Протоиерей Николай ТРУБЕЦКОЙ. РУССКОЕ ПРАВОСЛАВНОЕ ЦЕРКОВНО-БОГОСЛУЖЕБНОЕ ПЕНИЕ. Часть 4.
ПАРТЕСНОЕ ПЕНИЕ
С самого начала XVII века на Руси началась новая эпоха в истории развития церковного пения. Эту эпоху обычно называют эпохой гармонического, или партесного, пения. Родиной его была Юго-Западная Русь, которая в борьбе с унией и католичеством вынуждена была противопоставить гармоничности католического «органного гудения» свои православные «многоголосные составления мусикийские», как одно из средств удержания православных от совращения в латинство (Д.Разумовский, Патриаршие певчие дьяки и поддьяки и государевы певчие дьяки).
Организаторами этого дела были юго-западные братства, которые при православных монастырях открывали школы с обязательным обучением церковному пению и всюду при церквах заводили хоры.
Репертуаром для этих хоров служили местные («киевские») одноголосные напевы, которые подвергались специальной хоровой обработке на основе западноевропейской гармонической системы. Несмотря, однако, на успех этой новой церковной полифонии, уния все же распространялась и теснила православных. Многие южнорусские певцы, «не хотя своея христианския веры порушити от польского гонения», покидали родину и переселялись в Московское государство и, таким образом, несли с собой совершенно своеобразное, никогда не слышанное на Руси, новое хоровое партесное пение.

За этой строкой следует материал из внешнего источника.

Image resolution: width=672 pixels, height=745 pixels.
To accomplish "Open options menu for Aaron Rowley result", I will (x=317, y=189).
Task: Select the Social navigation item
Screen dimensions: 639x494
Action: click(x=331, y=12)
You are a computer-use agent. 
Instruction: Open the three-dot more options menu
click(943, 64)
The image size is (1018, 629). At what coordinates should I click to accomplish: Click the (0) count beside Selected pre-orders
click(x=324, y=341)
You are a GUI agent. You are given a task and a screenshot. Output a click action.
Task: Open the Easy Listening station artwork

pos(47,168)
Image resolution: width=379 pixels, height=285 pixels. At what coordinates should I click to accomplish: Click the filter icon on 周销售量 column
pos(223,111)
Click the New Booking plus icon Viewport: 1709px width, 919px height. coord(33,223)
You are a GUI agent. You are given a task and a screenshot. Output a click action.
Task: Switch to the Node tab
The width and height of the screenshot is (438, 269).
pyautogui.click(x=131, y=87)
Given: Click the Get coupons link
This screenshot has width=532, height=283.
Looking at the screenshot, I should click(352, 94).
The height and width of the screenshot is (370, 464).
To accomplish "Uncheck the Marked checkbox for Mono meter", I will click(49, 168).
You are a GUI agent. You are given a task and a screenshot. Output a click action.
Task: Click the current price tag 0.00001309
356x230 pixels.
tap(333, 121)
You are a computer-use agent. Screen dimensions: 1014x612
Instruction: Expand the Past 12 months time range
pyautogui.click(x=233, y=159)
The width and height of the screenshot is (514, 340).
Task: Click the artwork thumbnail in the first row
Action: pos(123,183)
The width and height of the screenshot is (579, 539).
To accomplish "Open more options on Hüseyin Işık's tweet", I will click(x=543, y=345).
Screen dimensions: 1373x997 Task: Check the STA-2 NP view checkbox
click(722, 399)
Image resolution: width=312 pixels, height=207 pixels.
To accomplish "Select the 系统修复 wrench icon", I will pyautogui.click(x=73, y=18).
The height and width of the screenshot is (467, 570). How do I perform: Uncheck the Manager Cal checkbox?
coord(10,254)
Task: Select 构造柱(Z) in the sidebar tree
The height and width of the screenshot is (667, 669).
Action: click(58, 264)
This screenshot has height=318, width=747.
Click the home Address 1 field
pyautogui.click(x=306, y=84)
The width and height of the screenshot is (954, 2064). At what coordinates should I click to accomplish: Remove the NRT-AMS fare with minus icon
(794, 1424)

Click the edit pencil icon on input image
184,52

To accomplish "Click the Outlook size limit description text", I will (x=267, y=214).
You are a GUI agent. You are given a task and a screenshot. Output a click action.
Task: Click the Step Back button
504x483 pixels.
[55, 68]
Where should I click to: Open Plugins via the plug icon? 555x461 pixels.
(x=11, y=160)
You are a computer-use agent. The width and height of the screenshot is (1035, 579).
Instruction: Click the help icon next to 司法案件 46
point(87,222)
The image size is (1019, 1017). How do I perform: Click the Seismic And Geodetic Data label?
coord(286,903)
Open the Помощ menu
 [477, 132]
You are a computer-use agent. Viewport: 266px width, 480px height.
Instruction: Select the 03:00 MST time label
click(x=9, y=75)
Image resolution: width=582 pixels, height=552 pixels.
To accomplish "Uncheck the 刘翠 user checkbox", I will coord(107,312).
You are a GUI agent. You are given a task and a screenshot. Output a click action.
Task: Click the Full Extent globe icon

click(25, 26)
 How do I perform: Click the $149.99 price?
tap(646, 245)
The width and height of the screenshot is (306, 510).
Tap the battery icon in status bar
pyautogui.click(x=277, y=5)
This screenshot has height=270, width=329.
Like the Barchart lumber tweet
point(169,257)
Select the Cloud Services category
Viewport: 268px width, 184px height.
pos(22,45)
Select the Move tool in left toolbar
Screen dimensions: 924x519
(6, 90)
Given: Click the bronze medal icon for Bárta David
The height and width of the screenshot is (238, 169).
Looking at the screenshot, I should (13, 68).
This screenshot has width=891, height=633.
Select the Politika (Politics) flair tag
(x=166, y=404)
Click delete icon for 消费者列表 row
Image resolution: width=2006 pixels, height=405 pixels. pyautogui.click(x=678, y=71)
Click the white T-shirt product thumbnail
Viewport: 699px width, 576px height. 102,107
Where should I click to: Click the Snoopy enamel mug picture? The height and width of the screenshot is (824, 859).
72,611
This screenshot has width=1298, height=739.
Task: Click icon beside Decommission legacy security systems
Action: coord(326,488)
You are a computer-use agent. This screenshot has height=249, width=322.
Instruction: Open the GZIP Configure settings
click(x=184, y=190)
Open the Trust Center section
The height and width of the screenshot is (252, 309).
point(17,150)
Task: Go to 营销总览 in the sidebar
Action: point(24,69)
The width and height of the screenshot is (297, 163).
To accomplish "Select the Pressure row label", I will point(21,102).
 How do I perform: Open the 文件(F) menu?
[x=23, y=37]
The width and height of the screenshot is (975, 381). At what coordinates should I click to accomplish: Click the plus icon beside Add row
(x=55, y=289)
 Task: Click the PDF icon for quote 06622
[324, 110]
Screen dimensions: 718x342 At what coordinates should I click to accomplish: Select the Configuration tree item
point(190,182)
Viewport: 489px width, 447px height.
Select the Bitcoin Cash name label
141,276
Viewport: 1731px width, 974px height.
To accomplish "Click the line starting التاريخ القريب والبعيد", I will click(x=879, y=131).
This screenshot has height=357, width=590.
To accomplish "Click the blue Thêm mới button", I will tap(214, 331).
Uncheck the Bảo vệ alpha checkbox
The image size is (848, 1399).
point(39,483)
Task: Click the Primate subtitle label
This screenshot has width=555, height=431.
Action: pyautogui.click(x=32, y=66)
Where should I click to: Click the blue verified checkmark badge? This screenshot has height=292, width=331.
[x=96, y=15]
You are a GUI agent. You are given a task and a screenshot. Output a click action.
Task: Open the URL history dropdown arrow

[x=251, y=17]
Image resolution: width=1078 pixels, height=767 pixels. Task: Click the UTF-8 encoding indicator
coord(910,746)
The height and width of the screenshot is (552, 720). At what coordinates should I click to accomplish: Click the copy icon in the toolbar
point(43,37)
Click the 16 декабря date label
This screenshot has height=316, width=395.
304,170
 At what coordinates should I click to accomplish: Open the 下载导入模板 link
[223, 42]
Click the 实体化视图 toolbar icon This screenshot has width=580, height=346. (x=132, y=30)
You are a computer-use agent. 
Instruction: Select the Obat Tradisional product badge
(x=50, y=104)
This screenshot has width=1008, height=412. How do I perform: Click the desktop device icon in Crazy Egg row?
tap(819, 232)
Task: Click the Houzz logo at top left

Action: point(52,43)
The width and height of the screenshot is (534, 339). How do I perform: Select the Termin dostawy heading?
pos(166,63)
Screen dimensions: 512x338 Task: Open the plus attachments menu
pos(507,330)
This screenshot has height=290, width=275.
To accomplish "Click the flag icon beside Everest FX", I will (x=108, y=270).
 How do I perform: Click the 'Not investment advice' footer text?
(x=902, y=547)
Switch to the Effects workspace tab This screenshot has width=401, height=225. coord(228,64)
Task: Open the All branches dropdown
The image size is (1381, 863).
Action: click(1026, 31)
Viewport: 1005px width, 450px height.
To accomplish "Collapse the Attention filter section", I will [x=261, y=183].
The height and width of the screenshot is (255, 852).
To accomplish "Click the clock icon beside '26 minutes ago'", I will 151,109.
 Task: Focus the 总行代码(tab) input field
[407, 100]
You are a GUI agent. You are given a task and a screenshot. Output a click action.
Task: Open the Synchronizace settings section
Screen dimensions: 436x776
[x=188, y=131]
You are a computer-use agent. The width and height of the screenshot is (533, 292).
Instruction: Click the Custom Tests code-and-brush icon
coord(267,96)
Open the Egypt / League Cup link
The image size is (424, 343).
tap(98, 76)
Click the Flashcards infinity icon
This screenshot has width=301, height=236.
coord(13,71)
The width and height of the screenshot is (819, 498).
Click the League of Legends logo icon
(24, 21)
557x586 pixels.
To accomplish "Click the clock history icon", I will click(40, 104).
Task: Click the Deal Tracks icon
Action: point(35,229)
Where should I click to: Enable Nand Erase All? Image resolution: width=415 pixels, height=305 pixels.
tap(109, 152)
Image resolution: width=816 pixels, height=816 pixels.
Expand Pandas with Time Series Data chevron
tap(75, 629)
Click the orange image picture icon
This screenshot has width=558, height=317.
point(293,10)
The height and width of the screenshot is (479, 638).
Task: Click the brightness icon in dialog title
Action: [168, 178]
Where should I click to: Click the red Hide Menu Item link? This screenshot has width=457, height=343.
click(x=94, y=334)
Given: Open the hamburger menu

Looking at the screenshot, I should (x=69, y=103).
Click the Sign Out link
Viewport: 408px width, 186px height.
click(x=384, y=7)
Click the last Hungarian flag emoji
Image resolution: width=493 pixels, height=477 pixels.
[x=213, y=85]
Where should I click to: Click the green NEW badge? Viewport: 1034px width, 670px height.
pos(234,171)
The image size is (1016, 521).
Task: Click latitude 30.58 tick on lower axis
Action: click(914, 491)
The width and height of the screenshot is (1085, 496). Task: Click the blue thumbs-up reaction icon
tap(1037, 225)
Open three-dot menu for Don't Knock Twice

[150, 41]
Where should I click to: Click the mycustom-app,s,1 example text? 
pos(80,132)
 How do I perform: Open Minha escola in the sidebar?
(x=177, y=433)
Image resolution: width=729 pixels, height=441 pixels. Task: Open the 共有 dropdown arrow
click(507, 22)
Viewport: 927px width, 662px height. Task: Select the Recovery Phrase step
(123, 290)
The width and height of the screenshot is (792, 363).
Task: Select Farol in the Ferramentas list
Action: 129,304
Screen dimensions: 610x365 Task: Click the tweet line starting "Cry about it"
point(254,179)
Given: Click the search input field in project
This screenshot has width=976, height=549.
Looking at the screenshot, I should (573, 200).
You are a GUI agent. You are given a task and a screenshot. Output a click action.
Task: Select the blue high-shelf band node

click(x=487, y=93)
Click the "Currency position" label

Нужно сказать, что Москва тяготела к многоголосному церковному пению и в начале XVII века уже имела свои демественные партитуры так называемого строчного безлинейного пения на два, три и даже четыре голоса. Строчным оно называлось потому, что писалось цветными крюками в несколько строк над строкою текста, причем каждая строка представляля собой партию для известного голоса. Гармония строчного пения основывалась на «триестествогласии», то есть на чистом трезвучии в разных положениях и обращениях, но отличалась своим крайним примитивизмом и громадными музыкальными недостатками. Современники относились к строчному пению по-разному: одни его называли «мусикийским, красногласным составлением, премудрейшим и спорейшим, другие, напротив, находили в нем «несогласное трегласие, шум и звук издающее, и токмо несведущим благо мнится, сведущим же неисправно положено быти разумеется» (Разумовский, вып.2, стр.216). Вряд ли строчное пение имело практическое применение за географическими пределами Москвы (по крайней мере, в первой половине XVII века), но оно, безусловно, сыграло важную роль в смысле подготовительной ступени к принятию южнорусского партесного пения и своим «триестествогласным» несовершенством выгодно подчеркивало и оттеняло «совершенство» последнего.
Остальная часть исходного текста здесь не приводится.